La Banca centrale dell’Arabia sta preparando poi l’emissione di un’obbligazione (dopo anni che non lo faceva), ma, come nel caso di Volkswagen, il premio di rischio richiesto sarà alto, perché toccare le riserve è come toccare l’alta tensione, i mercati prezzano subito la tua fragilità e vulnerabilità. Mentre parte di questo denaro è stato usato per ridurre il deficit a casa, il resto, sostengono i money manager internazionali, pare sia stato investito in asset meno rischiosi e più liquidi. Basti pensare che il Fondo sovrano del Qatar, Qatar Investment Authority, maggior detentore delle azioni privilegiate Volkswagen col 13% e il terzo maggior azionista delle azioni ordinarie (17%), ha visto evaporare 3,8 miliardi di euro nei primi due giorni dopo lo scoppio dello scandalo che sta travolgendo il gruppo automobilistico tedesco. E lo stesso vale per Glencore. 

Nel corso degli ultimi decenni, l’Arabia Saudita ha investito nei fondi di Aberdeen, Fidelity, Invesco, Goldman Sachs e, soprattutto, riferisce il FT, BlackRock e il gestore Usa ha già registrato uscite dall’Europa, Medio Oriente e Africa. Nel secondo trimestre del 2015 BlackRock ha registrato uscite nette per 24,1 miliardi dall’Emea, contro afflussi netti per 17,7 miliardi nel primo trimestre. Nel frattempo, il colosso Royal Dutch Shell Plc ha deciso che smetterà di effettuare esplorazioni offshore in Alaska: motivo? Gli alti costi e una normativa restrittiva voluta dai gruppi ambientalisti, guarda caso. E guarda caso, la decisione è stata presa sei settimane dopo aver ottenuto il via libera nelle acque dell’Artico al largo degli Usa, un business che per Shell oggi vale 3 miliardi di dollari, oltre a 1,1, miliardi di commesse in arrivo. 

Sicuri che tutto questo ambientalismo ci faccia proprio bene?

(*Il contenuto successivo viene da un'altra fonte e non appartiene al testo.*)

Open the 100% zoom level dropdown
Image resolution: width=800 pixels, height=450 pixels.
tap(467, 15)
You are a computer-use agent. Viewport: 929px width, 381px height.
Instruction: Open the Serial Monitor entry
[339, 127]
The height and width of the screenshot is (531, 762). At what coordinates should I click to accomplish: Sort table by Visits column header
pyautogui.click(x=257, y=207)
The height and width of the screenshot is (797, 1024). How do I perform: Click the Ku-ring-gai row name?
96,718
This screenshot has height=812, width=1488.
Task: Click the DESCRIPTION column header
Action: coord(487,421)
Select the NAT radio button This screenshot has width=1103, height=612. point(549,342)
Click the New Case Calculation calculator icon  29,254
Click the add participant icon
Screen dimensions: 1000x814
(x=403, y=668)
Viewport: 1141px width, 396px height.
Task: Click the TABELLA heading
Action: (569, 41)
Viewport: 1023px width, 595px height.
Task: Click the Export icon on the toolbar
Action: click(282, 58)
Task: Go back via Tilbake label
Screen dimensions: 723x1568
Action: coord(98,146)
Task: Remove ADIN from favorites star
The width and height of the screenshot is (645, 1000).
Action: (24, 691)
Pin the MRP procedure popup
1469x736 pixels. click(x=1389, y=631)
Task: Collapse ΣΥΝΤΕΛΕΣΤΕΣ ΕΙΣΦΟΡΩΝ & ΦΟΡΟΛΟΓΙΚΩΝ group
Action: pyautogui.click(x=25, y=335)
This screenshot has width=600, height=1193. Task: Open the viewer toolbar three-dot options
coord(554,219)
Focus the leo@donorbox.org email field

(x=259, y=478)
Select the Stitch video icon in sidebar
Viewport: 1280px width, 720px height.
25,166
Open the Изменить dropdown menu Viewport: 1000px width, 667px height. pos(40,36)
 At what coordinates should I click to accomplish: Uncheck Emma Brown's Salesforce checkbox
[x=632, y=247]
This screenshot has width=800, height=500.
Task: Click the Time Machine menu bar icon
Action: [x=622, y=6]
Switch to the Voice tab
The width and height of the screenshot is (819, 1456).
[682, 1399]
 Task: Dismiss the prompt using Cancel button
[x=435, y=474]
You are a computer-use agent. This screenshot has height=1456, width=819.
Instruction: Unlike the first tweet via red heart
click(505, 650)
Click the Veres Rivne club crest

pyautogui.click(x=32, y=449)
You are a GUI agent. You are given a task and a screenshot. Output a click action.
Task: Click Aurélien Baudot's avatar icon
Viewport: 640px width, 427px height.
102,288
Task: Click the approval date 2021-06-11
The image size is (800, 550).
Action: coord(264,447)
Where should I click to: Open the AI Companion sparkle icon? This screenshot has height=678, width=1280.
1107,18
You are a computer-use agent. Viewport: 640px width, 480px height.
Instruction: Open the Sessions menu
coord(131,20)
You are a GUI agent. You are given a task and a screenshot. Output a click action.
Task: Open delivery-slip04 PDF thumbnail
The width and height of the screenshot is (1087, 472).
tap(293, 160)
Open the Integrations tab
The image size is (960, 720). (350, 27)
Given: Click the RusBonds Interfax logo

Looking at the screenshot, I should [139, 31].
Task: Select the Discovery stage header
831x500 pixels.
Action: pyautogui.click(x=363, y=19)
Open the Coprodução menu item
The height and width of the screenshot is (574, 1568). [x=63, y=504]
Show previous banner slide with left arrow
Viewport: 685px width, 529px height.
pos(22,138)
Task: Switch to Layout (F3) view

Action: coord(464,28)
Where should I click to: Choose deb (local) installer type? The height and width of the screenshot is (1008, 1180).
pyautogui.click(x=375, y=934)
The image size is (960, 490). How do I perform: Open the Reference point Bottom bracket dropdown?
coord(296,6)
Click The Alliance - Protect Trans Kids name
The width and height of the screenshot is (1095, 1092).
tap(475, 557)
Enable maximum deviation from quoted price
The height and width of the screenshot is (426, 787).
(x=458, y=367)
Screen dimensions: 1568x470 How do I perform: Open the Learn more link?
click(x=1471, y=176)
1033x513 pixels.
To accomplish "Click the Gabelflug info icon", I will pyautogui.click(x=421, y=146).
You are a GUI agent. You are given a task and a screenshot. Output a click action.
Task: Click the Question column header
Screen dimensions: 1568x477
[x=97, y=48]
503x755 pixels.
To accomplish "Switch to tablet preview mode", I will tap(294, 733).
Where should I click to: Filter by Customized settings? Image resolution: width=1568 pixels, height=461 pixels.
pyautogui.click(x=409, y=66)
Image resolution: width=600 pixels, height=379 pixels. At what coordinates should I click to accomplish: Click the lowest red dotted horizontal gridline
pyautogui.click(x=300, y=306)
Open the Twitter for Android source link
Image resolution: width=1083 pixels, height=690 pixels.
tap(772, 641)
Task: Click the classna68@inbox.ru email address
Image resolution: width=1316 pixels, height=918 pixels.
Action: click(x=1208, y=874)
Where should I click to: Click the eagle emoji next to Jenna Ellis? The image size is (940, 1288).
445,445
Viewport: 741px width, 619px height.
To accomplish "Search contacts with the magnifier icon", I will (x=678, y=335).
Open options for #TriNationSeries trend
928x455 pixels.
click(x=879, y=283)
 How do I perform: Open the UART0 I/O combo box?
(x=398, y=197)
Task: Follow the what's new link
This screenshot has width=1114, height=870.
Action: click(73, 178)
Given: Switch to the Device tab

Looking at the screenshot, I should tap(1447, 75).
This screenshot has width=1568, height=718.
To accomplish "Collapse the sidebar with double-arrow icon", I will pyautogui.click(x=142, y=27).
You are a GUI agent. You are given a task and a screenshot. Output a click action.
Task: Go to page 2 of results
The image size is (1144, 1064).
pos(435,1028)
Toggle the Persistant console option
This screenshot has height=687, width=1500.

Sicuri che veder andare a zampe all’aria aziende di dimensioni globali ed enormi fornitori di liquidità attraverso il riciclo del petrodollaro come l’Arabia Saudita siano cose da niente, incidenti della storia cui si può passare sopra con un sorriso, pensando alla faccia di Angela Merkel in questo momento? Fossi in voi penserei bene a cosa volete, rischiate di ottenerlo. Spiacente, ma nascondersi dietro l’ultima enciclica del Papa per giustificare quello che è fascismo ambientalista rischia di costarci davvero caro, un prezzo che io non intendo pagare alla lobby verde e ai suoi interessati padrini d’Oltreoceano.